> _Prompt_
Only the pictures should be dropped; copy the rest of the entries exactly.

> _Saved entries_
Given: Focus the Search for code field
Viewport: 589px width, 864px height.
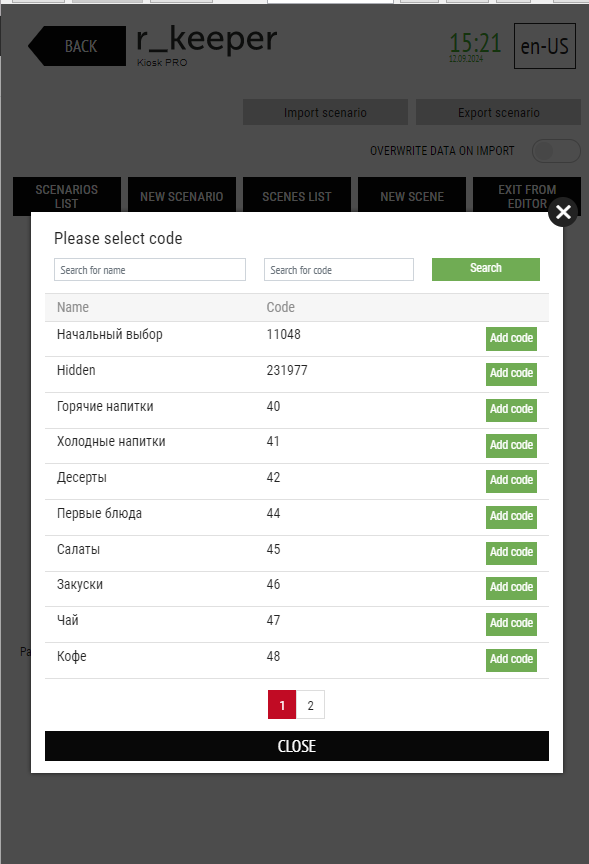Looking at the screenshot, I should click(x=339, y=270).
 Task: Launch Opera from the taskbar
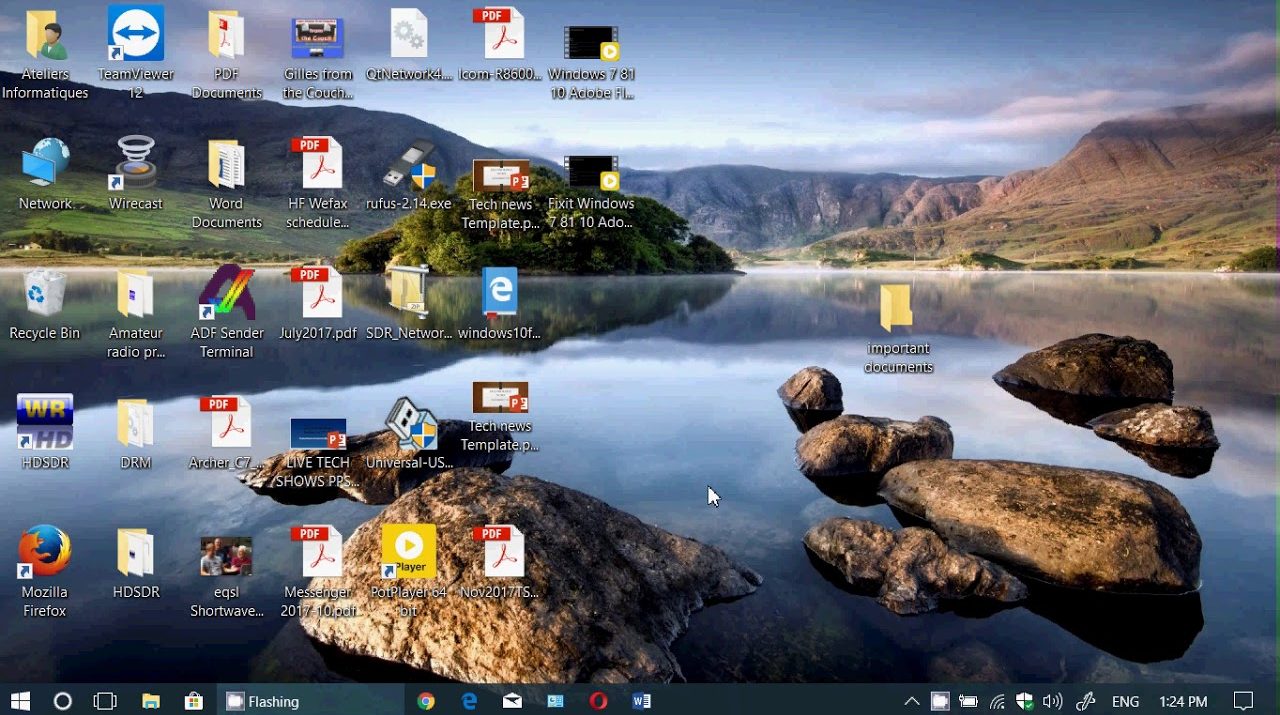point(598,701)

> _Task answer_
Given: Focus the Search for code field
Viewport: 589px width, 864px height.
Looking at the screenshot, I should click(x=339, y=270).
 Task: Launch Opera from the taskbar
point(598,701)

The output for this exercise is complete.